The strength of this study was the large sample of practicing obstetricians and gynaecologists in Switzerland. The participation rate was 47% and respondents were representative of all SSGO members according to sex and region of work. Limitations of the survey include the potential for participation bias. If respondents are more likely to be those who test for infections, we will have overestimated the coverage of antenatal screening for infections. Reported levels of testing do not necessarily correspond to testing of individual women in practice. These levels of testing might also be overestimated if respondents felt that they were expected to say that they tested. The anonymous nature of the survey should have reduced such a bias.

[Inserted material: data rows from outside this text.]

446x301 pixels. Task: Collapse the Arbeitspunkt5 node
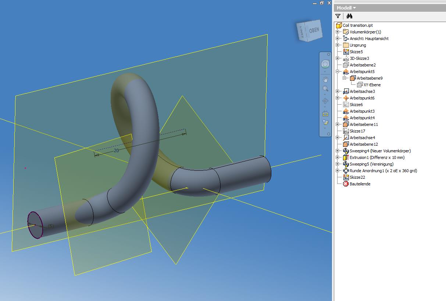[x=338, y=71]
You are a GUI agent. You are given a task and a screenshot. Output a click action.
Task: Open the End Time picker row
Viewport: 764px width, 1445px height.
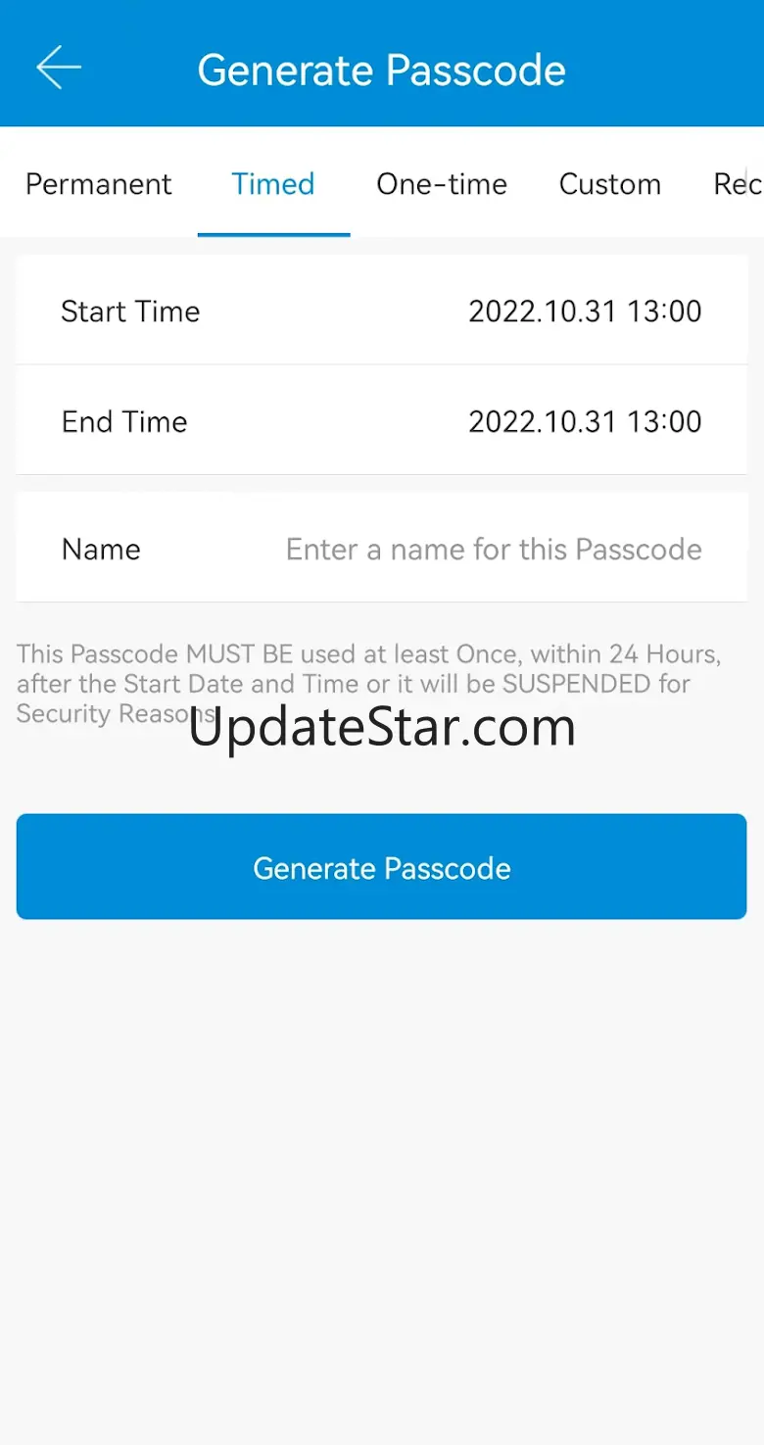coord(382,420)
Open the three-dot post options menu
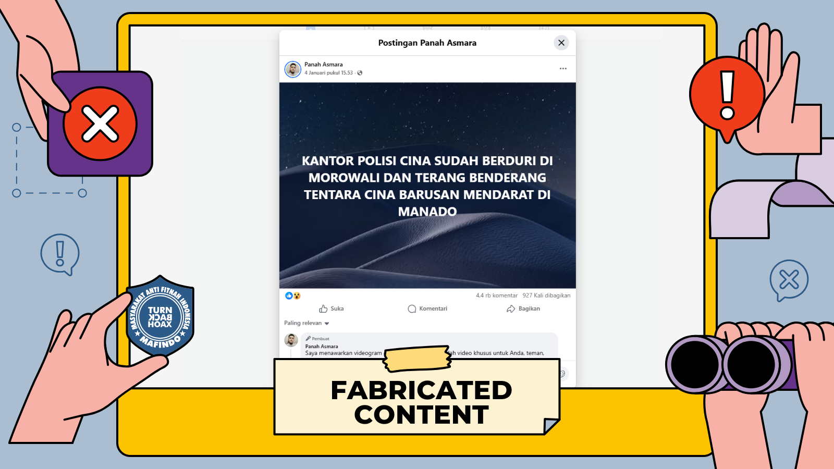The width and height of the screenshot is (834, 469). coord(563,69)
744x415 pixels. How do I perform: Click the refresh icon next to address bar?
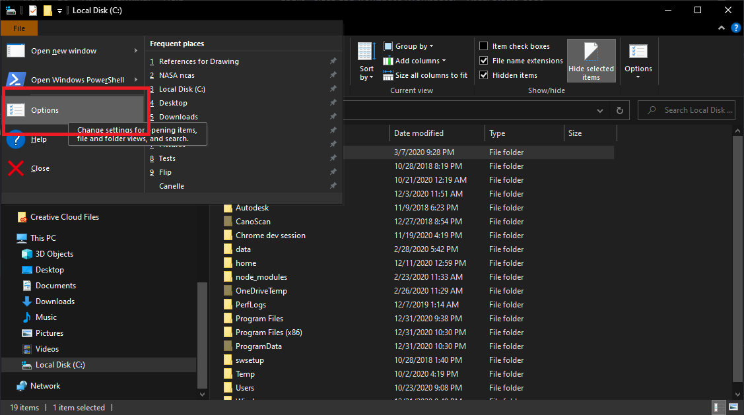[619, 111]
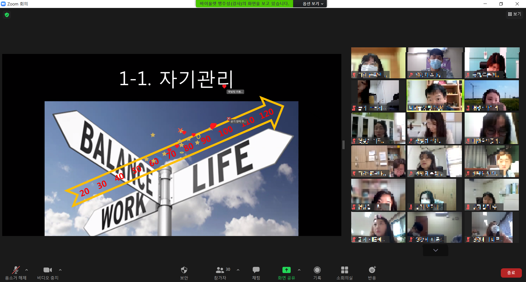Click the green encryption shield icon
This screenshot has width=526, height=282.
[x=7, y=15]
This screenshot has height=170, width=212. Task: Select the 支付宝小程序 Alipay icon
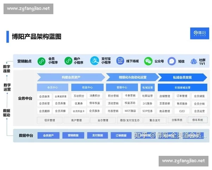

Adherence to national recommendations for universal screening in pregnancy
We found very high adherence to specific recommendations published on the SSGO website stating that all pregnant women should be tested for GBS , HBV  and HIV . Studies in Switzerland have shown successful prevention of mother to child transmission of GBS by intrapartum antibiotics in women with GBS colonisation  and very low levels of early onset sepsis with GBS in newborns (0.12/1000 live births) . Testing for GBS is almost universal practice in Switzerland according to our survey results. This might be explained by a clear Swiss recommendation for GBS screening in pregnant women and is an example of effective implementation of a national screening strategy that was introduced by the SSGO.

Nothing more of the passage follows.